Interpretable machine learning for coeliac disease diagnosis: quantitative morphometry of duodenal biopsies

Background Coeliac disease affects approximately 1% of the global population and remains substantially underdiagnosed. Histopathological assessment of duodenal biopsies is the diagnostic gold standard but is subject to approximately 20% inter-observer disagreement. While machine learning approaches show promise, most prior work relies on black-box models with limited interpretability, restricting clinical adoption. Methods We present an interpretable pipeline that follows established histopathological criteria by extracting clinically meaningful morphological features from H&E-stained whole-slide images. Five sequential stages perform pre-processing, semantic segmentation of villi, crypts, intraepithelial lymphocytes (IELs) and enterocytes, crypt morphometry, villus length estimation via a novel polyline-based keypoint model, and coeliac disease classification using three quantitative features: IEL-to-enterocyte ratio, villus-to-crypt area ratio, and villus-length-to-crypt-depth ratio.
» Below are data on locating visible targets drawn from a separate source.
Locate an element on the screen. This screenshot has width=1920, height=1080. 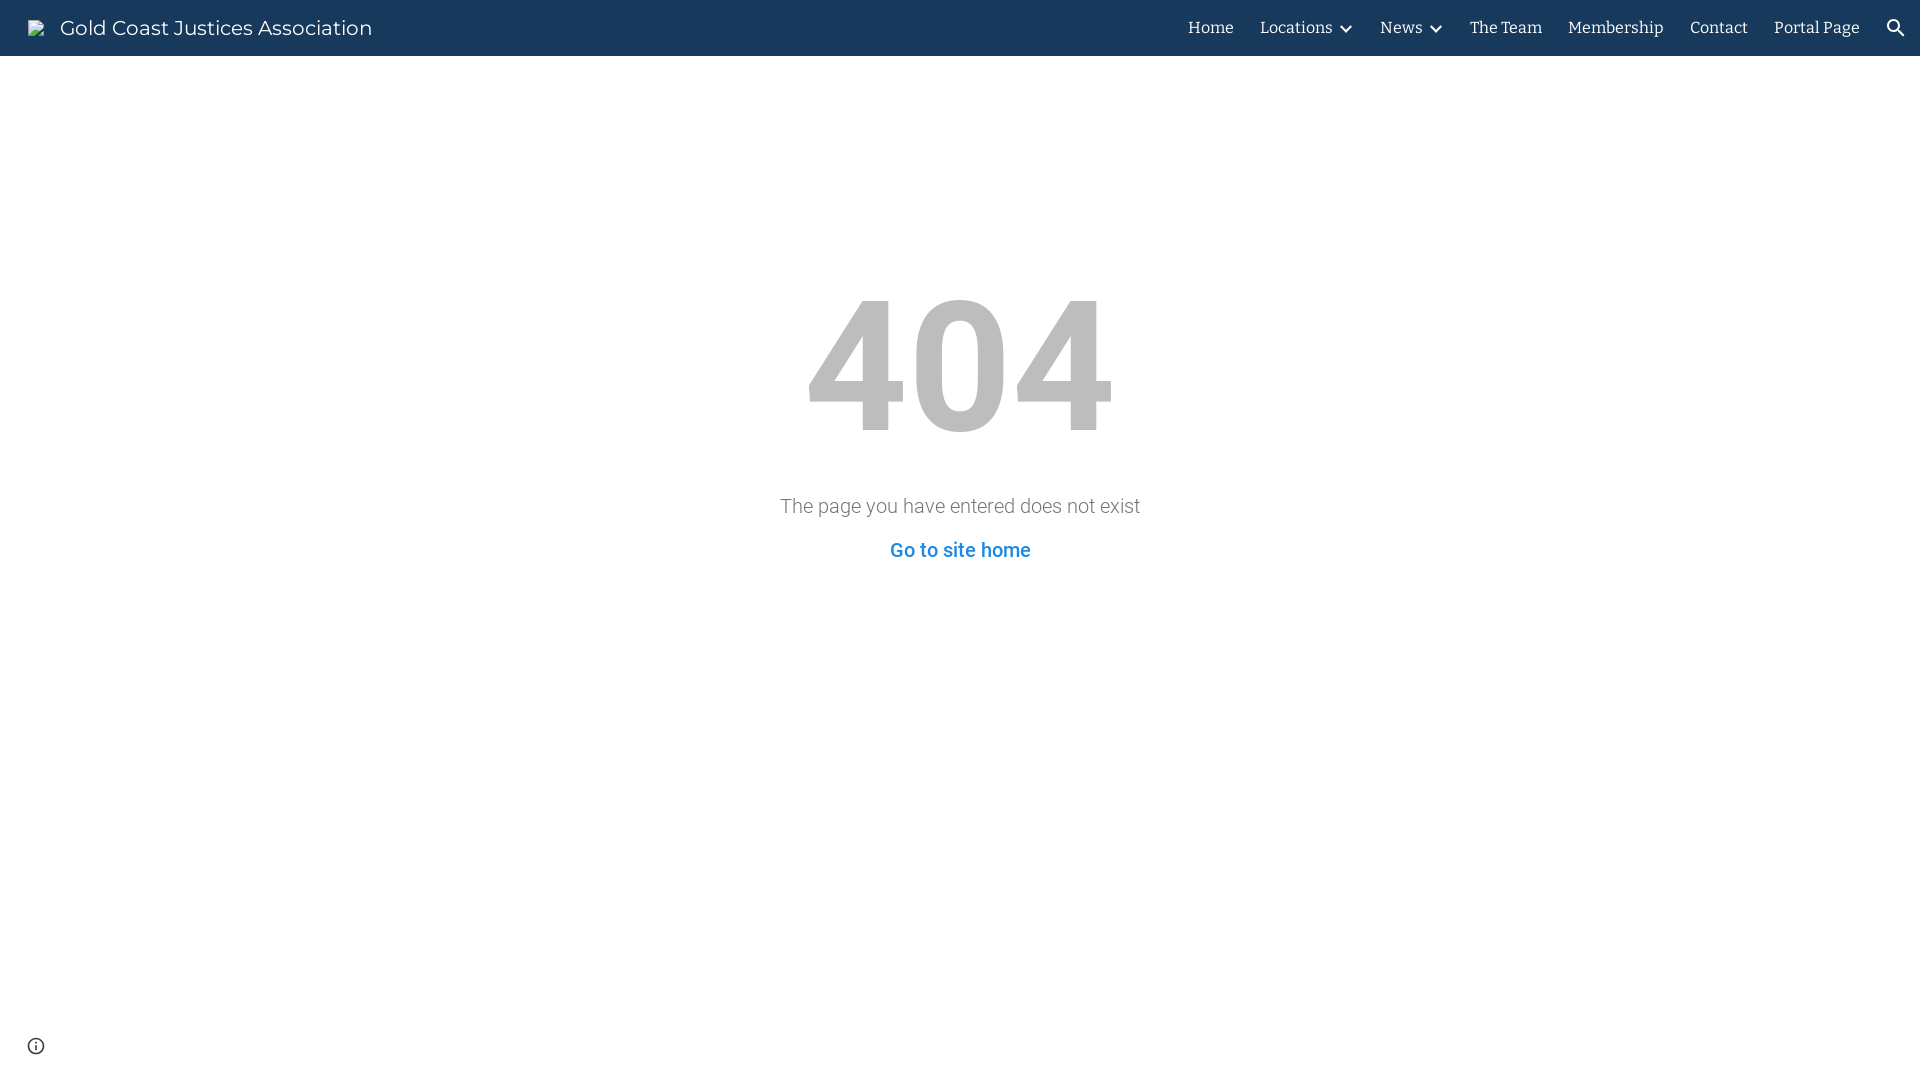
Gold Coast Justices Association is located at coordinates (200, 26).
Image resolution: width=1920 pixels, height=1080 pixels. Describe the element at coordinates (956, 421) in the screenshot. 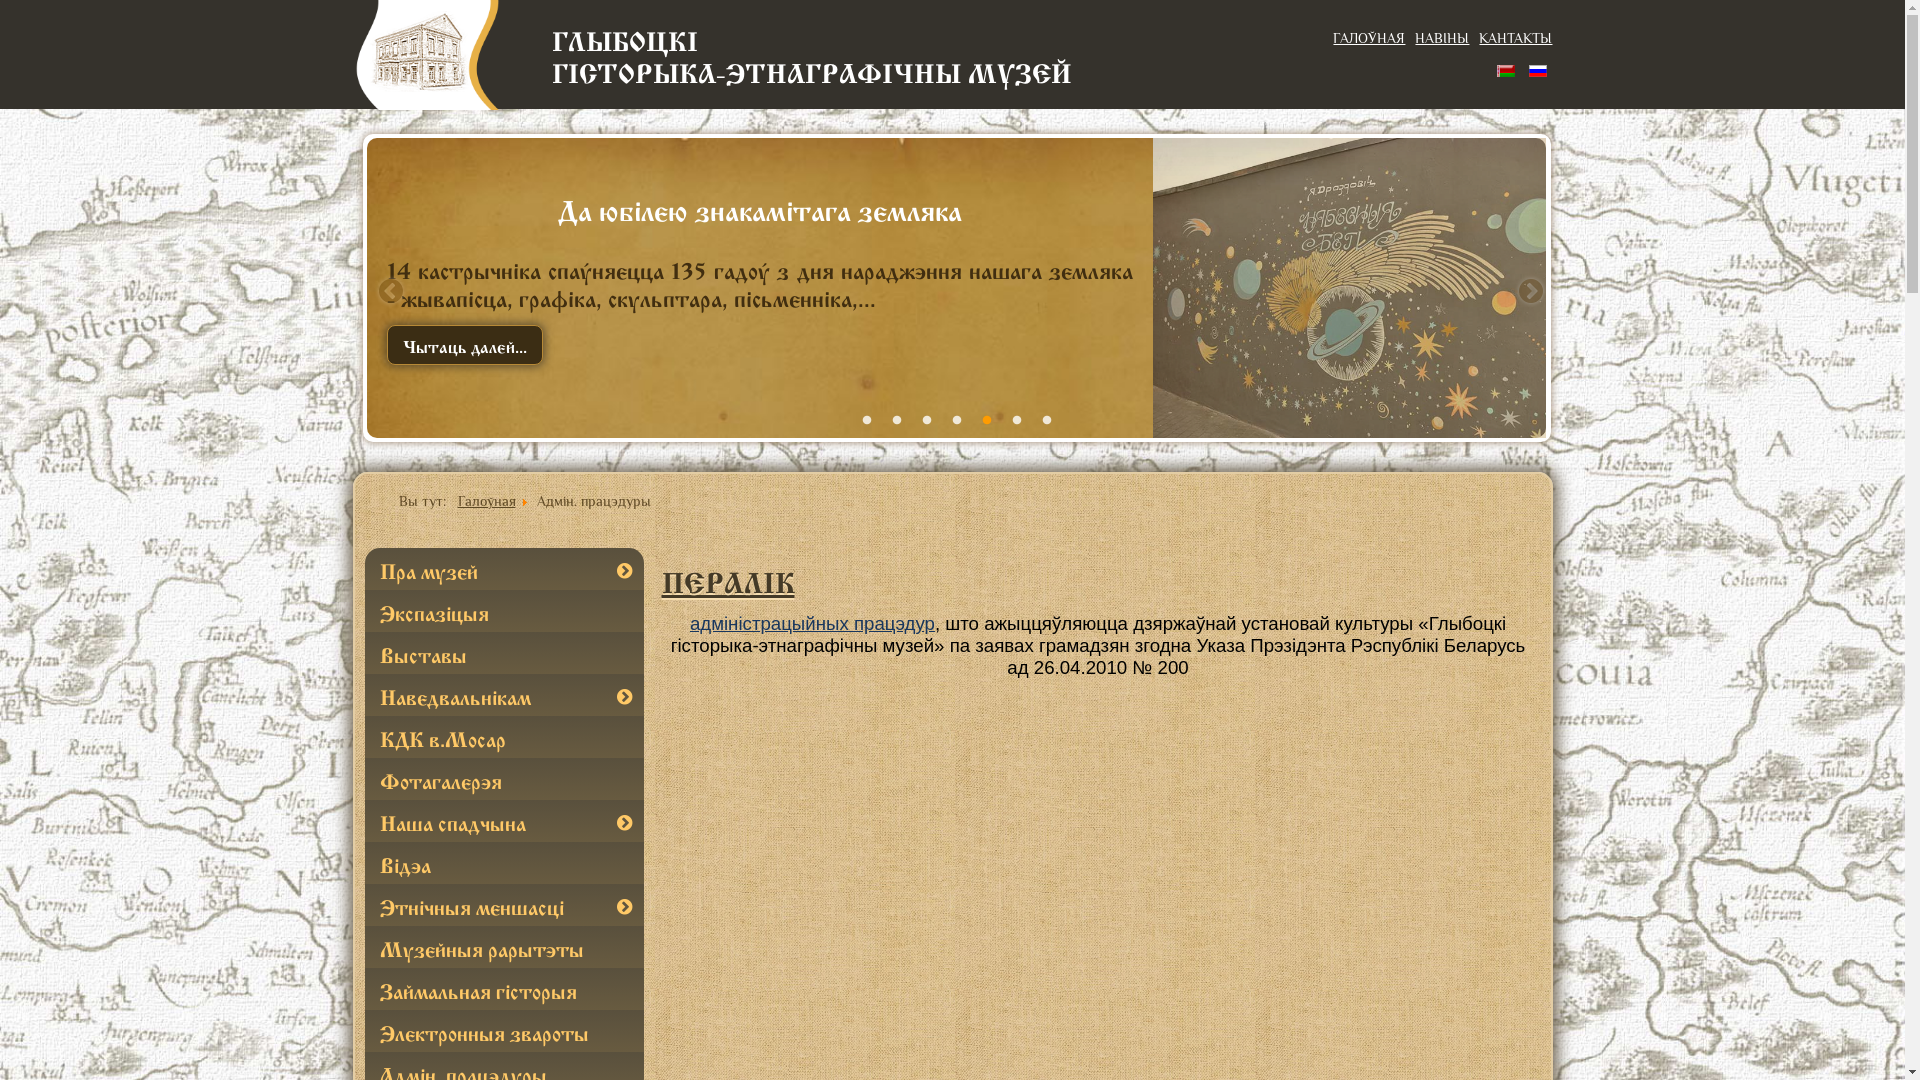

I see `4` at that location.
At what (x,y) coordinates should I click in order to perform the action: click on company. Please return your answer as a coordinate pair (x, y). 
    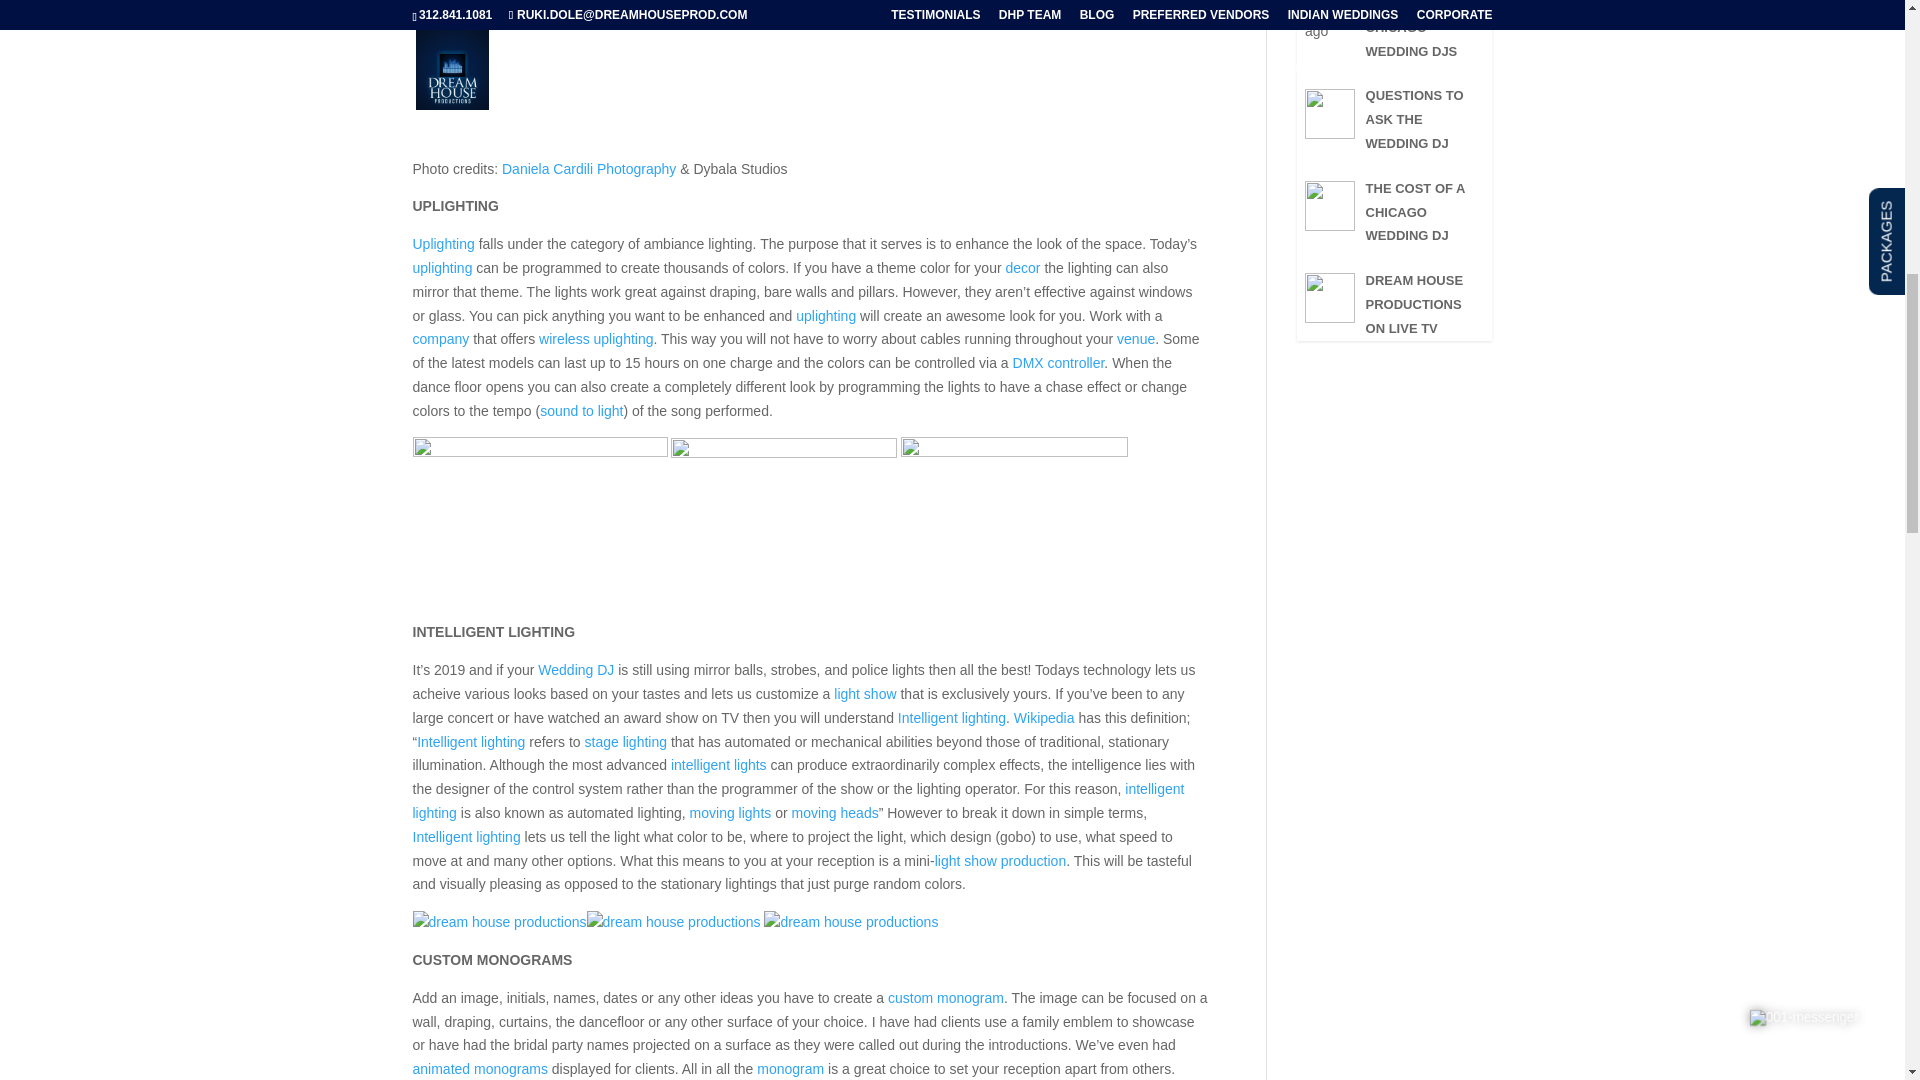
    Looking at the image, I should click on (440, 338).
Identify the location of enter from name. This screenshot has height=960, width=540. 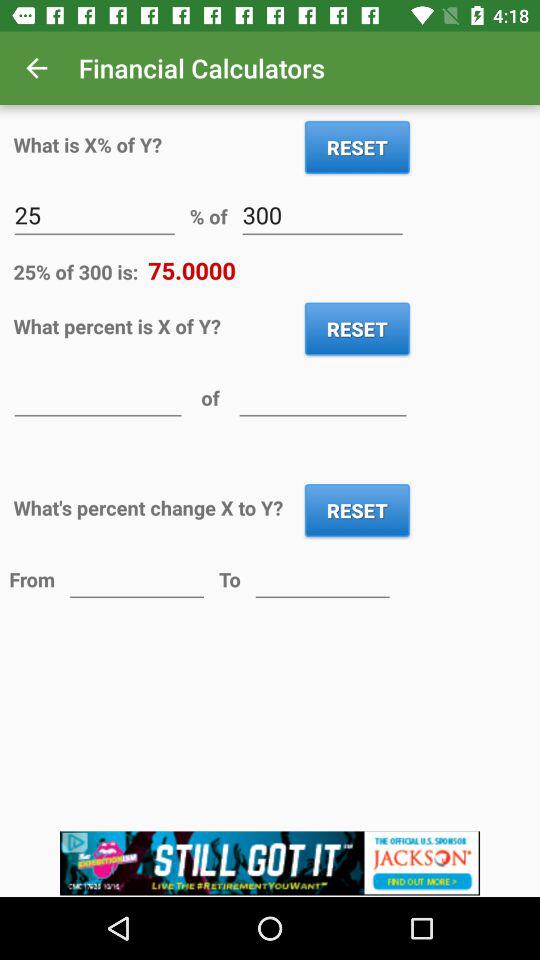
(136, 578).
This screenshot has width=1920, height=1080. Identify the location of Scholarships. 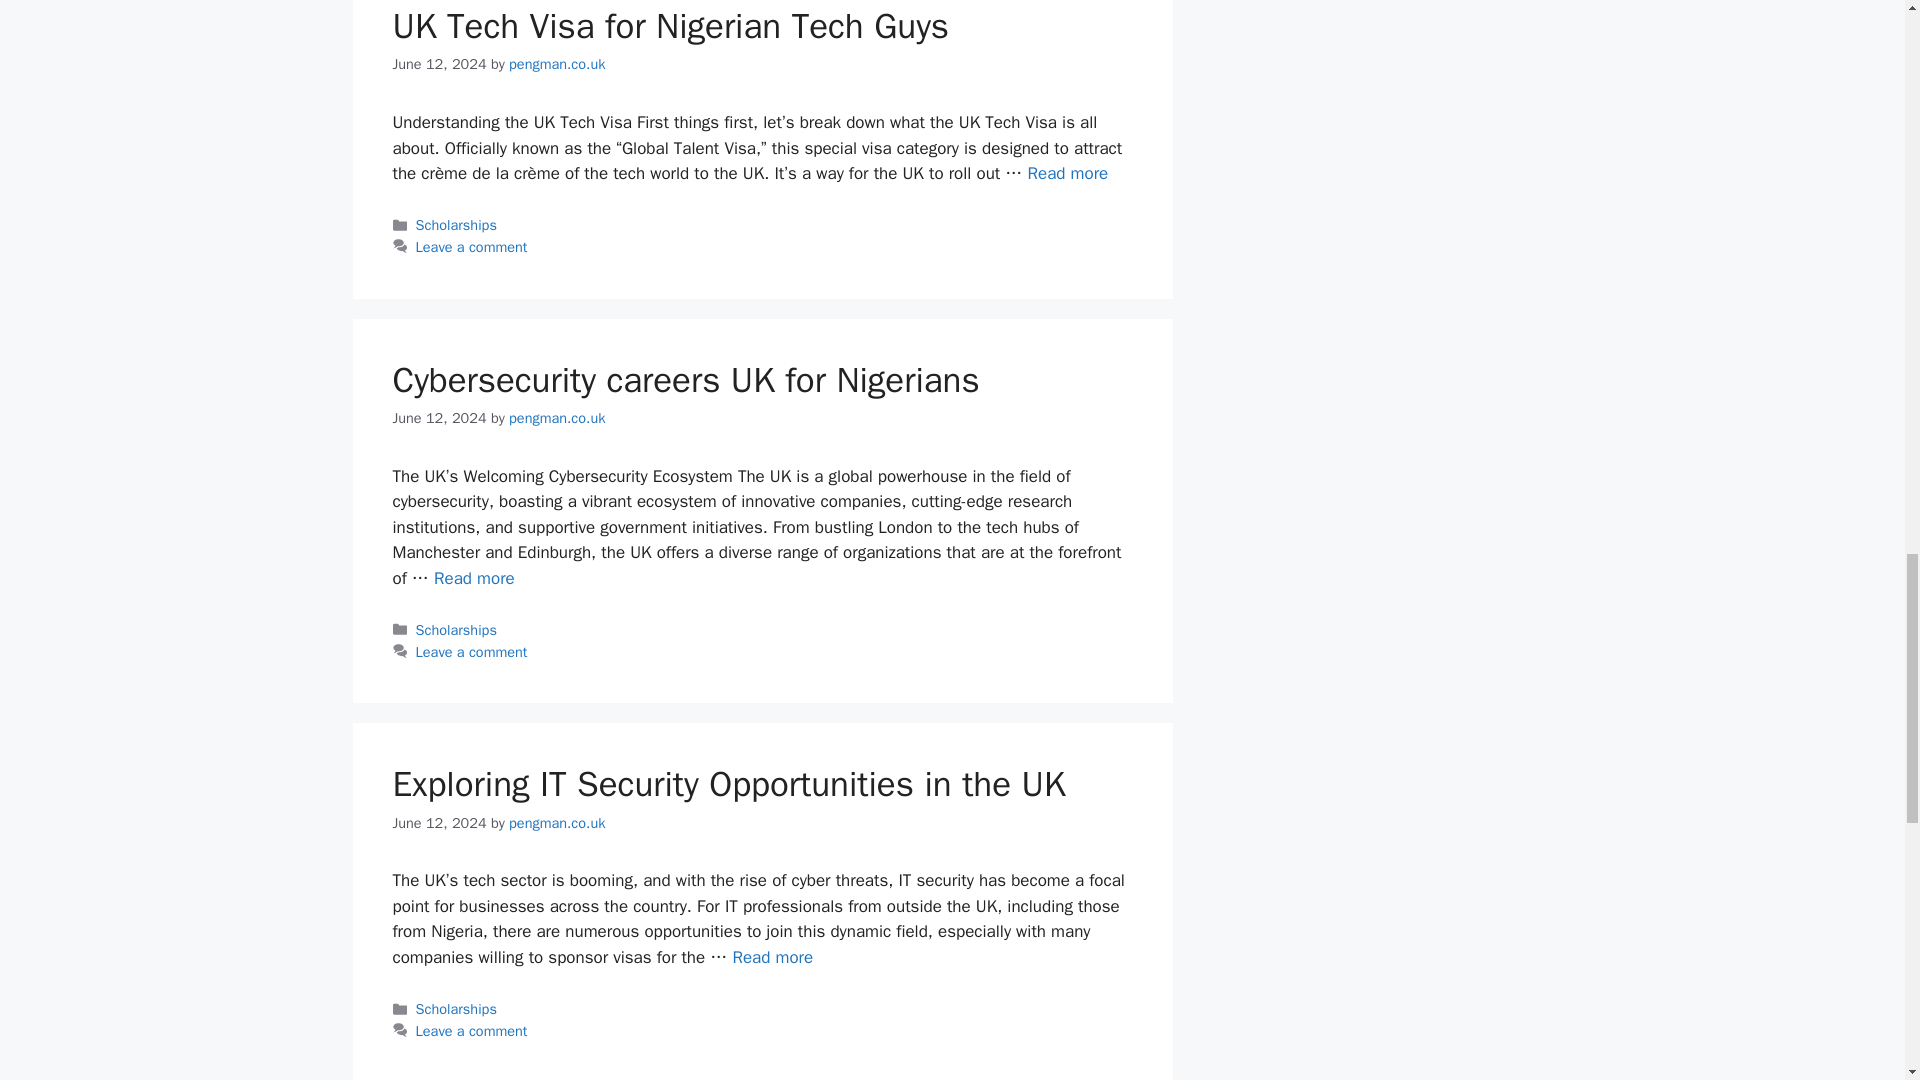
(456, 225).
Training and validation used data from four institutions; independent testing used 1,357 WSIs from two further institutions including one with a previously unseen scanner manufacturer, spanning five diagnostic categories: coeliac disease, normal mucosa, chronic inflammation, gastric metaplasia, and gastric heterotopia. Results Semantic segmentation achieved villus and crypt precision and recall of 87-90%. Villus length estimation correlated strongly with expert annotations (Pearson's r=0.85, mean relative error 13.5% post-calibration). All three morphological features significantly separated coeliac disease from all non-coeliac diagnostic groups across internal and external datasets (p<0.01 in all comparisons). On the test set the diagnostic classifier achieved accuracy 94.5%, PPV 92.9%, NPV 94.7%, and AUC 0.982. Conclusions This interpretable framework achieves strong multi-centre diagnostic performance while producing quantitative morphological outputs, villus length, crypt depth, and IEL-to-enterocyte ratios, that directly reflect established histopathological criteria, representing a meaningful step towards standardised AI-assisted coeliac disease diagnosis.